The FCC’s action left companies like Facebook and Google, known as “edge providers,” under a different privacy regime than the companies that control the infrastructure of the internet. Providers say that disparity will cause problems.
“The FCC’s divergent approach will ultimately serve only to confuse consumers, who will continue to see ads based on their web browsing history generated by edge providers even after they have been told by their service provider that their consent is required for use of such information,” AT&T’s Joan Marsh said in a statement in October.
Critics of the net neutrality order might get their way.
President-elect Donald Trump has expressed concerns about the net neutrality rules. Jeffrey Eisenach, who is leading the Trump transition team’s review of the FCC, is a major critic of net neutrality, and FCC Commissioner Ajit Pai — a safe bet to become at least interim FCC chairman — told an audience in early December he wanted “to fire up the weed whacker” for net neutrality and other regulations.
The Trump administration will also likely change the FTC’s privacy enforcement priorities.

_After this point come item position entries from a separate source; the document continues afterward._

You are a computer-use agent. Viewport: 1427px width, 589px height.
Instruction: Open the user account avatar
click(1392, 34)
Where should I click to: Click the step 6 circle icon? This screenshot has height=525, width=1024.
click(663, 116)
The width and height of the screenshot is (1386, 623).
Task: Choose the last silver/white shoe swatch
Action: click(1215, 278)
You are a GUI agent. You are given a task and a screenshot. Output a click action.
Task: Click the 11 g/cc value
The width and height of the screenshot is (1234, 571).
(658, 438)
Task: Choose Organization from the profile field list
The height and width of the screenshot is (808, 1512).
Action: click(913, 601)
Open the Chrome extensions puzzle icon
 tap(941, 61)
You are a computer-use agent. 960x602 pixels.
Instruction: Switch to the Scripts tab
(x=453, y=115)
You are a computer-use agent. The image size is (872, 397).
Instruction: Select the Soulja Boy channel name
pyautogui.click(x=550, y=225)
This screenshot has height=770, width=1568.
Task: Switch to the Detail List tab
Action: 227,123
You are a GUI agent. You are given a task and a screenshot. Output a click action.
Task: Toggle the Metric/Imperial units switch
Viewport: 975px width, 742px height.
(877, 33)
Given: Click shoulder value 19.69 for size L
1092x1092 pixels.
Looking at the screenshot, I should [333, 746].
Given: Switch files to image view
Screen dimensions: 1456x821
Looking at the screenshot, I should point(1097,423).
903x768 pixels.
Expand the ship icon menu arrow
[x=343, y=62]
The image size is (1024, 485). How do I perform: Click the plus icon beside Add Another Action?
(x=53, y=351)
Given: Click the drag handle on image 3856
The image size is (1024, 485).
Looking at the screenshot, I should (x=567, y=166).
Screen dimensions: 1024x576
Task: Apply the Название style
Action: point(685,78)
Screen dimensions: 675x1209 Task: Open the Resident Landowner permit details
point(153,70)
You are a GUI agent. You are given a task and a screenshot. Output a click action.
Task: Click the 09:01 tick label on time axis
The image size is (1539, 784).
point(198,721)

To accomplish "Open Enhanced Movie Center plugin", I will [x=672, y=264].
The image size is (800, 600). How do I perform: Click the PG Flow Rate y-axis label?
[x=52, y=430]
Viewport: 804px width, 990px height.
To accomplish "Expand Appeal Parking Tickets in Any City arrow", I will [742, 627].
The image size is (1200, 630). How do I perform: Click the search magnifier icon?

Joshua Wright, the former commissioner leading the president-elect’s transition for the FTC, has said he feels that the commission should give more weight to economic impact when regulating the so-called internet of things. That could mean the agency will soon take a narrower view of what constitutes an unfair privacy practice.
But even if the agencies change direction under Trump, the confusing overlap in their jurisdictions will remain.
“It’s not really clear to most people who to complain to when you run into problems related to privacy and security. I’m not sure most Americans fully understand what the Federal Trade Commission specifically does,” said Michelle De Mooy, acting director of the Center for Democracy and Technology’s Privacy and Data Project.
She stresses that her solution is not less regulation, but more deliberate and visible partitioning of who does the regulating and better cooperation between agencies.
“It’s hard as a privacy advocate to say that there’s too much attention to privacy,” she said. “Technology has completely changed a lot of the regulatory approaches that have worked in the past when things weren’t in the big data world or always-on world.”
But eliminate or scale back the U.S.’s sectoral privacy approach, and things might get simpler.
“There are only two countries in the developed world with no baseline privacy standards,” said De Mooy. “One is the United States. The other is Turkey.”